# Diy Co2



## dankels (Oct 30, 2006)

i was thinking about making some co2 with yeast and a bottle and was wondering if anyone has tried this and had noticeable results.


----------



## Hick (Oct 31, 2006)

..it's messy, it stinks like hell and if proper 'flow through' ventilation is in effect, will pretty much void the minute amounts of co2 it produces..."IMHO"...


----------



## dankels (Oct 31, 2006)

thanks for the feedback
 hick, anyone have any suggestion on how to get co2 into my room without buying tanks and regulators?


----------



## jb247 (Oct 31, 2006)

Well, gotta say I disagree with ya Hick...I've grown without and with the DIY CO2 set-up and it definately makes a difference...I've added about 20-25% of finished product using this method in my small (6 plant) garden...using a 1 litre plastic soda bottle, drill a small hole in the screw on lid, fill with water, add 2-3 teaspoons of bakers yeast and an equal amount of table sugar, this will produce for about 7-10 days. To check if it is still producing CO2, put your finger over the hole in the lid and give the contents a shake...if there is pressure when you remove your finger, it is okay...if not, it's time to remove half of the water, refill and add more sugar. This along with a variety of other techniques has added to my end product. Every little bit helps...imho

Peace...j.b.


----------



## dankels (Oct 31, 2006)

but did you have decent ventilation?


----------



## rockydog (Oct 31, 2006)

With CO2 you dont want ventilation.


----------



## dankels (Oct 31, 2006)

so would it be better to have no ventilation higher tempatures with co2 or adequate ventilation low tempatures and no co2?


----------



## Hick (Oct 31, 2006)

without tanks and meters...thermostats and controlled venting..."Without a doubt"...adequate ventilation.


----------



## rockydog (Nov 1, 2006)

Check urbangrower out, they use AC units to cool the room and have no exhaust fans and get huge buds growing with CO2.


----------



## Hick (Nov 2, 2006)

rockydog said:
			
		

> Check urbangrower out, they use AC units to cool the room and have no exhaust fans and get huge buds growing with CO2.



Do they use yeast and sugar recipes???...I doubt it. My guesse is tanks and guages and thermostats, ect.
Bet they are growing in a "totally" controlled environment. Thermostas that turn the AC on at a certain temp and back off at a certain temp. Metering guages to control ppm, ect.
Co2 can be beneficial, but is best utilized in a 100% "controlled" environment.


----------



## StOnEd-On-NL (Nov 12, 2006)

I agree with Hick on that last post. The people that use C02 have very well set-up AND expensive grow rooms. For the amature it is best just to have a well ventilated room...


----------



## dontknowmuch (Nov 25, 2006)

how about just spraying a little carbonated water from time to time?


----------



## bombbudpuffa (Nov 25, 2006)

Spraying carbonated water is a good way to add co2.


----------



## turfsire (Nov 29, 2006)

how do u make carbonated water to spray on the plants and how many times do u spay on the plants once a day twice a day ??
thanks


----------



## Zarnon (Dec 14, 2006)

RE:  Temp.  If you are running consistent (about 1500 ppm) in your room you can let the temp run up to 10 degrees higher.  I usually let the exhaust kick in at 86-87. 

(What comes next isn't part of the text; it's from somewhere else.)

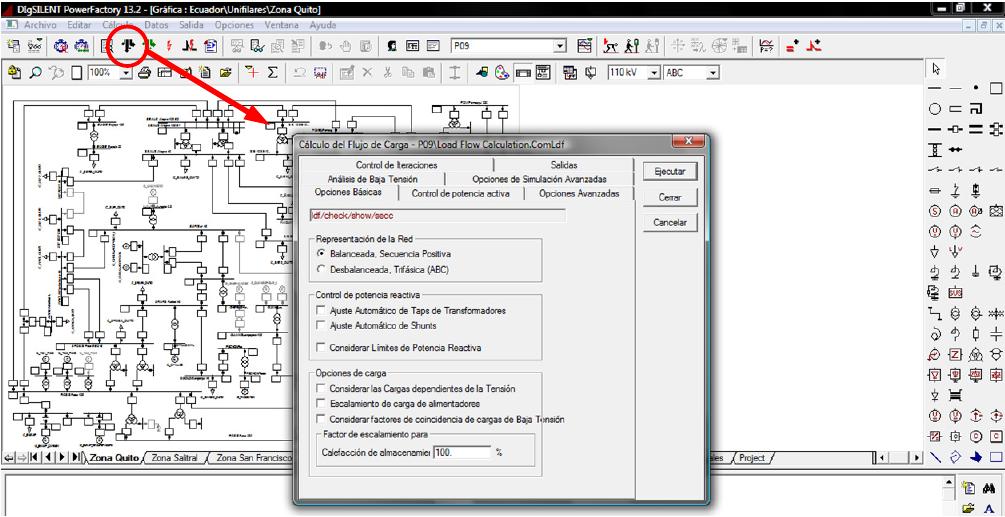This screenshot has width=1005, height=517.
Task: Open the color palette icon
Action: pyautogui.click(x=503, y=73)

Hick,  I think you're a 100% spot on here.  Without knowing what your ppm or some type of delivery system you have no idea what level or what consistency you're maintaining in your room.

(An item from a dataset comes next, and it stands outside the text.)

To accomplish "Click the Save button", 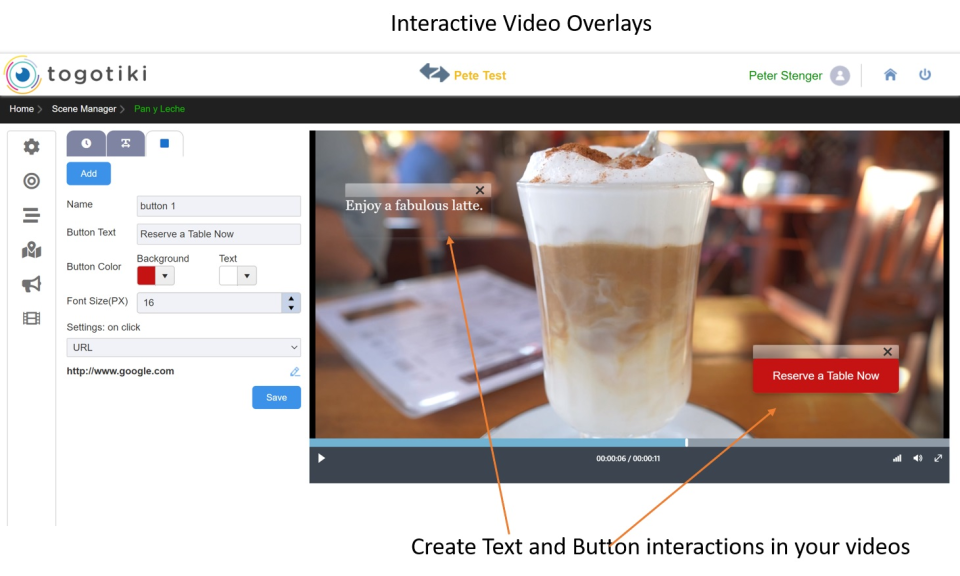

I use a Co2 system with regulator /monitor/ all with CAP equipment.  You can adjust the level in the room,  the flow (l/min),  and the CO2 is shut off when the exhaust is on or the lights are off.

I think one experiment I am going to run in the 'off-season' is put together one of these yeastie beasties and meter out what it puts out.  I think you will have over or underkill.

As far as spraying carbo water goes, dudes,  unless you are in an airtight room,  that CO2 starts dropping the minute you stop delivery.  It can drop fairly slowly but you are going to need a reup a few times throughout the day.  You gotta have some way of telling or it's like eyeballing nutes. 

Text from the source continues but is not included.